昨夜的雨整整下了一夜,这下不完的雨正如扯不断的忧思在我的心中兴风作浪。
当天地间第一缕阳光射出,我的心中依旧阴云密布。
雨声渐渐轻缓,如同人的脚步慢慢放低。
雨停了,天亮了。
放晴后打在我脸上的第一缕光,没有任何感觉,没有温暖也没有庆幸。
我的世界依旧漆黑一片,唯听鸡鸣鸟语,方知天明。
我轻轻摸了摸床边的小手,暖暖的,我的心中不禁疼爱万千,这是我的世界中唯一的色彩。
我起身活动着有些僵硬的身躯,向厨房走去,小孩子还是不能饿着。
我摸着缸里依稀见底的米粒不住的叹息,随后拿出所剩不多的肉,切了一小块扔给嘟嘟,对不住了老伙计,只有这么多了。
或许我真的很笨,开灶做饭这样的事情我学了整整一年,毕竟厨房对我而言是个极其危险的地方。
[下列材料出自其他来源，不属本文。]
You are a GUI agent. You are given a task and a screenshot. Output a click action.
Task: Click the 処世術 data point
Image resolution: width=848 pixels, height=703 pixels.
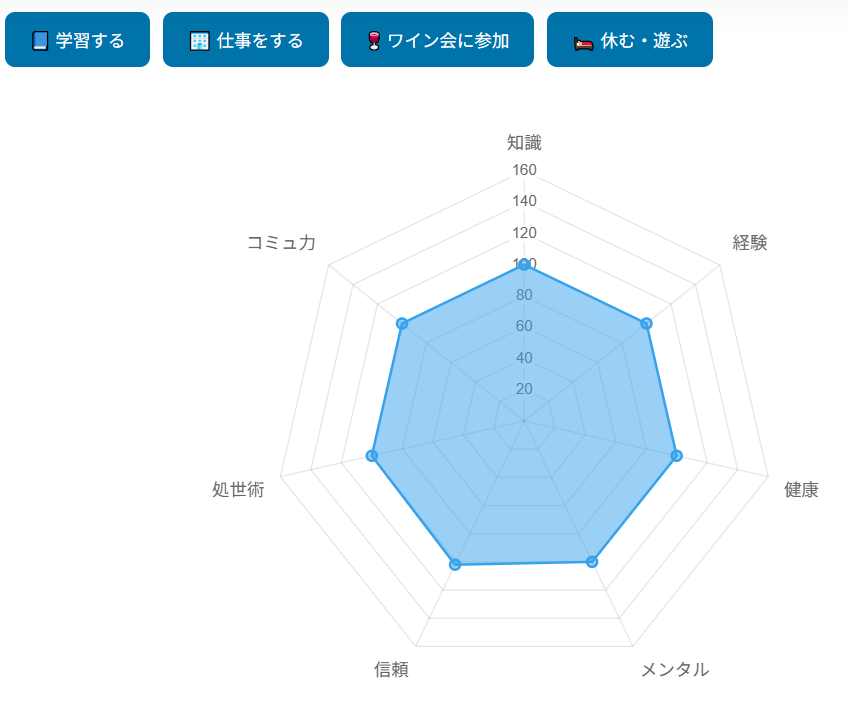(372, 455)
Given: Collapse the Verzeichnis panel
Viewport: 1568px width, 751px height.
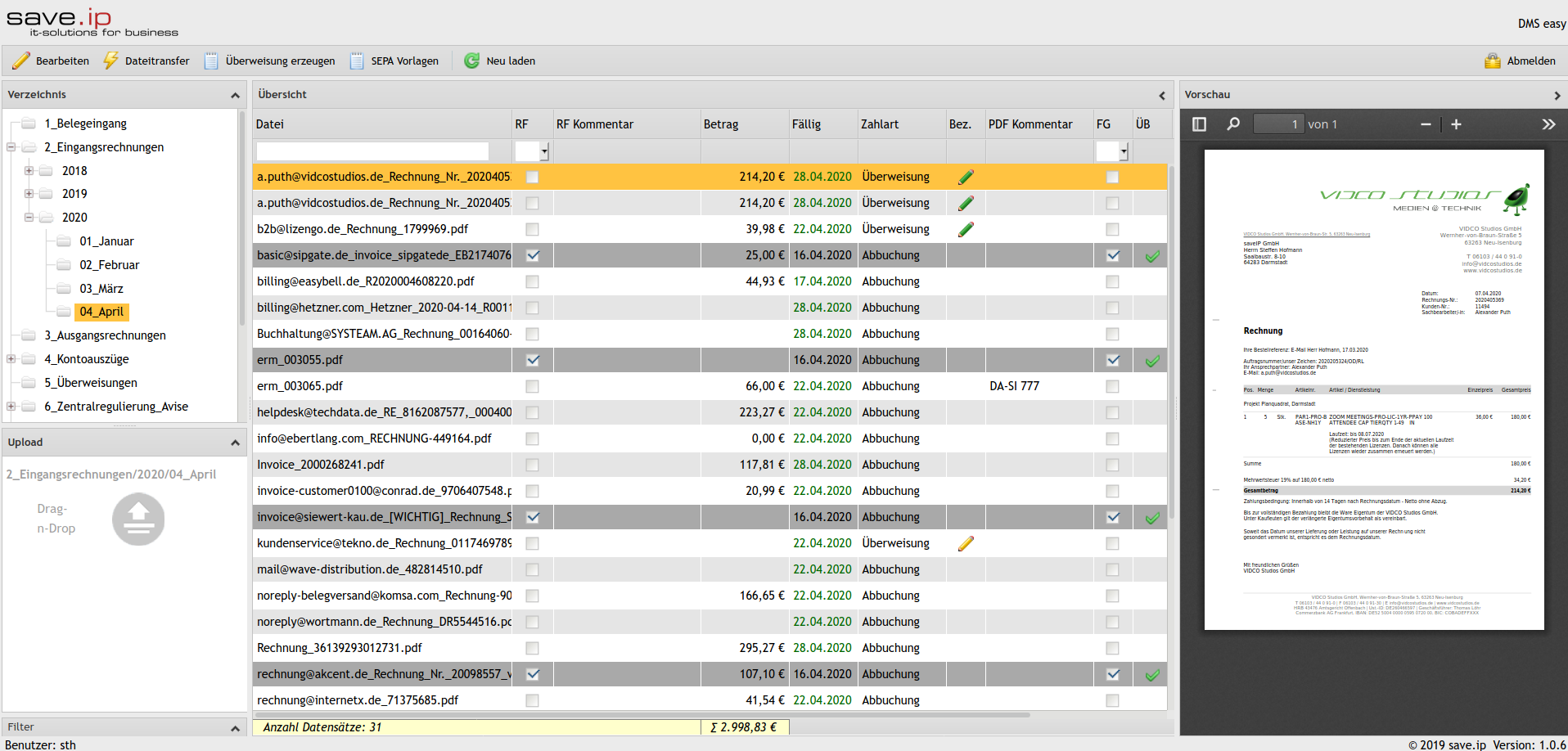Looking at the screenshot, I should click(235, 95).
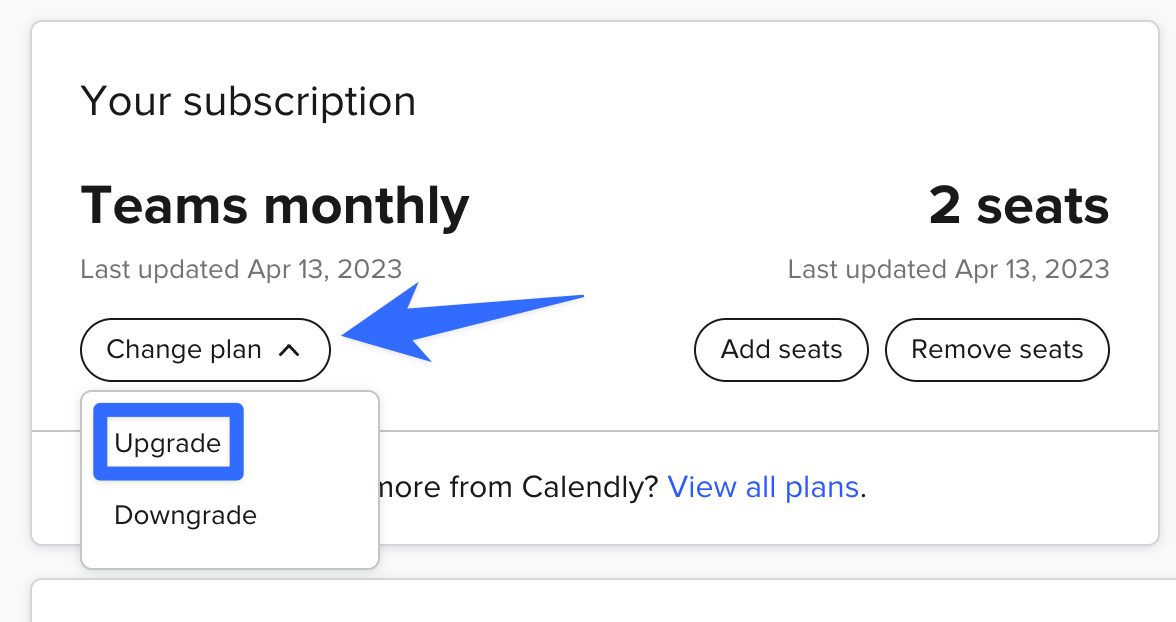Click the 2 seats count text
The height and width of the screenshot is (622, 1176).
1018,206
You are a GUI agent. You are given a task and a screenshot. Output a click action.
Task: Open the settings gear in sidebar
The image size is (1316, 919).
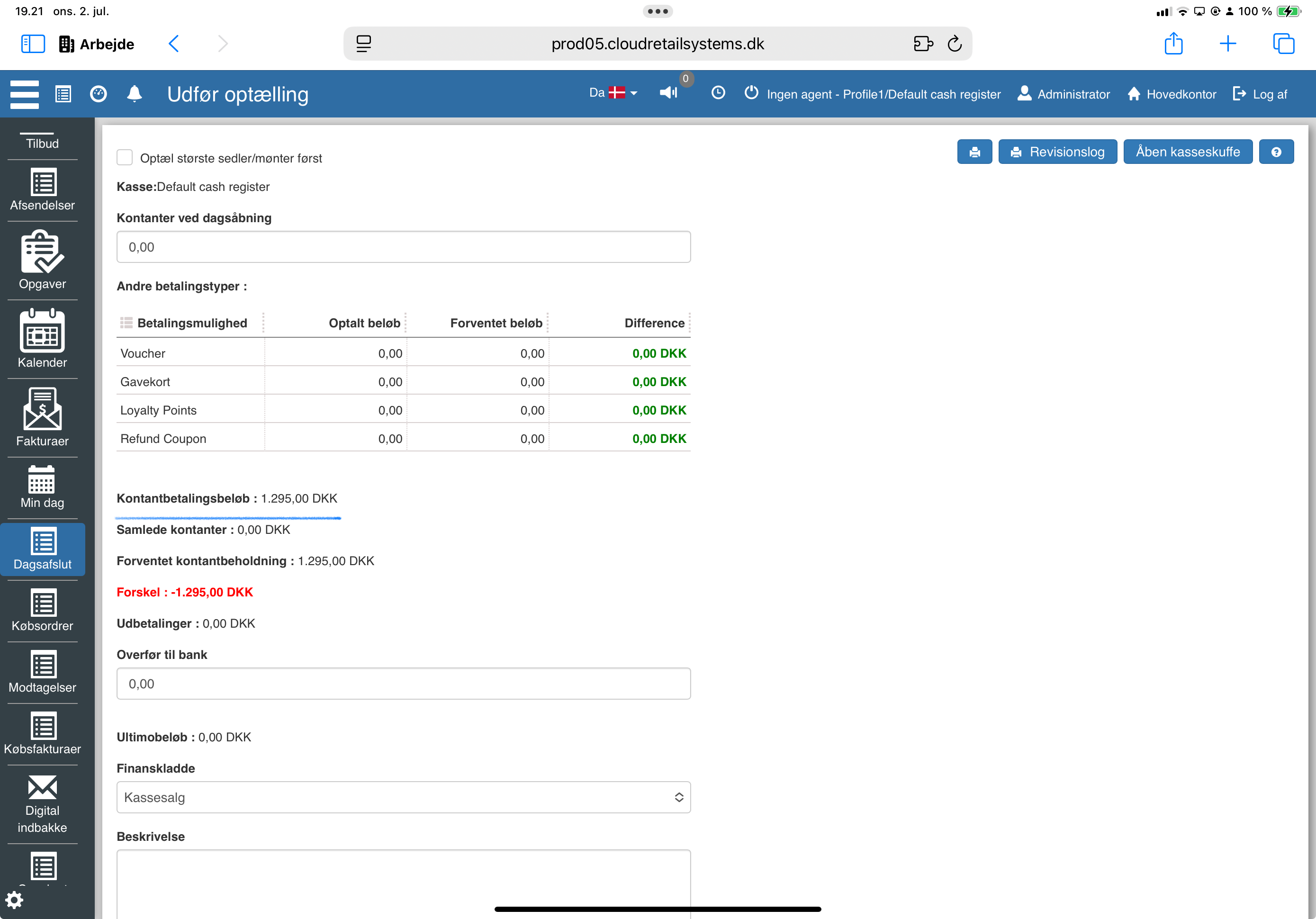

春子在时没觉得什么,春子走后我不得不去学着去做这些事情。
早饭依旧是清淡如水的稀粥,我走进房间,去叫醒还在熟睡的丫头。
“馨馨,馨馨。”我轻轻的叫着,手里握着她温暖的小手。只是很奇怪的,她并没有回应,是睡得太沉了吗?我感到有些不大对劲,直到抚摸到额头我才突然发现她发烧了。
怎么会突然发烧了呢?我来不及想,将摆放在床边的医药箱打开翻弄着。这里的每一种药我都用不同形状或手感的瓶子装起来,这样便于我分辨与寻找。放着退烧药的是一个四方形带有凹凸质感的瓶子,我轻易的找到了它。
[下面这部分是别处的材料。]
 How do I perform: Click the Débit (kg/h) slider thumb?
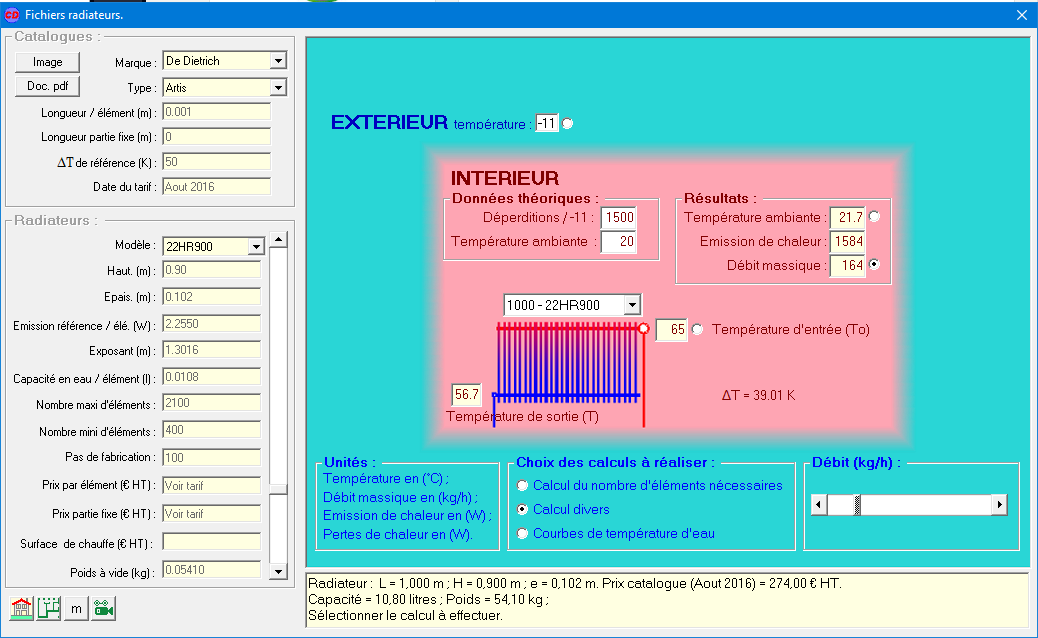coord(857,505)
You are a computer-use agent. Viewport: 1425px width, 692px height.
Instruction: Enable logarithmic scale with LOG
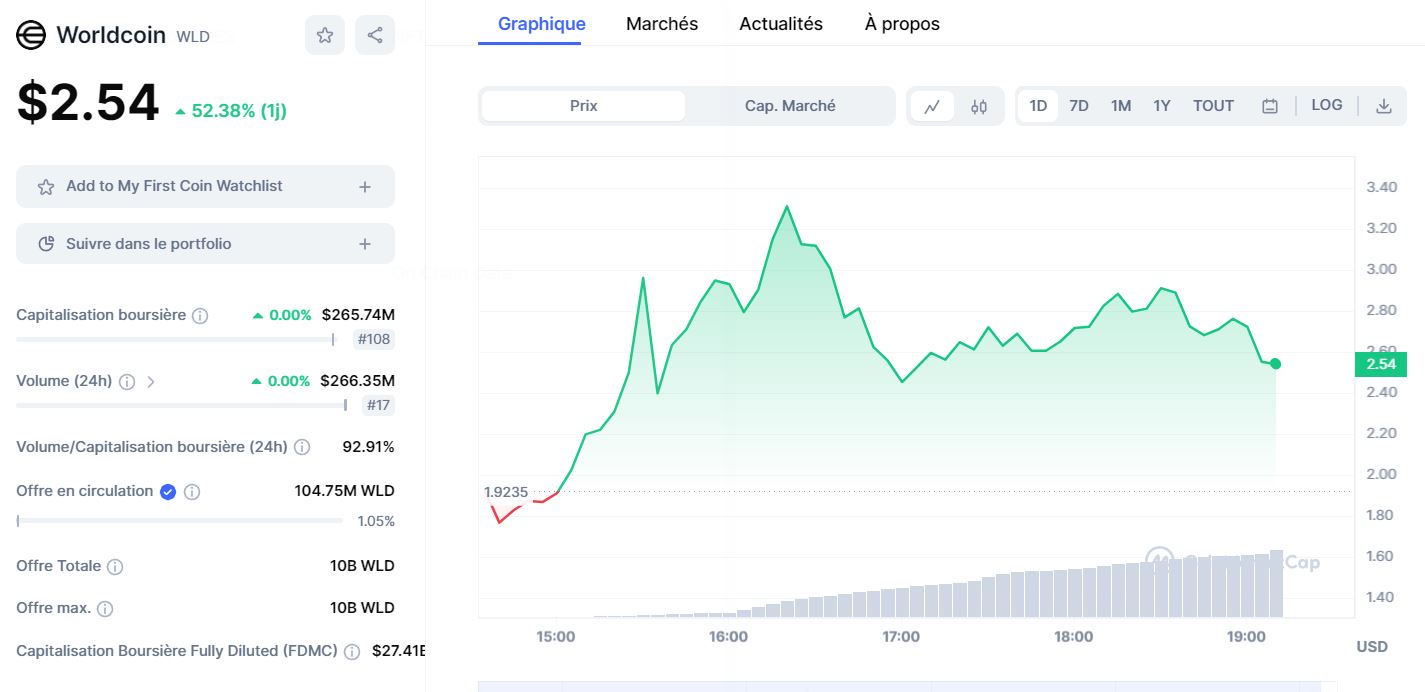tap(1326, 104)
她始终沉睡不醒,我有些着急,用力的摇晃着她的身体,轻拍着她的小脸,她这才微微转醒,迷糊不清的对我说:“爸爸,我好难受。”
“好孩子,乖,吃了药就没事了,爸爸在这里陪你。”我轻声安慰着她,抚摸着她热得发烫的小脸,慢慢的把药喂了下去。
我从她的鼻息之中感觉到令热难以忍受的灼热,仿佛在这样的小身体里有一个不断产生热量的机器。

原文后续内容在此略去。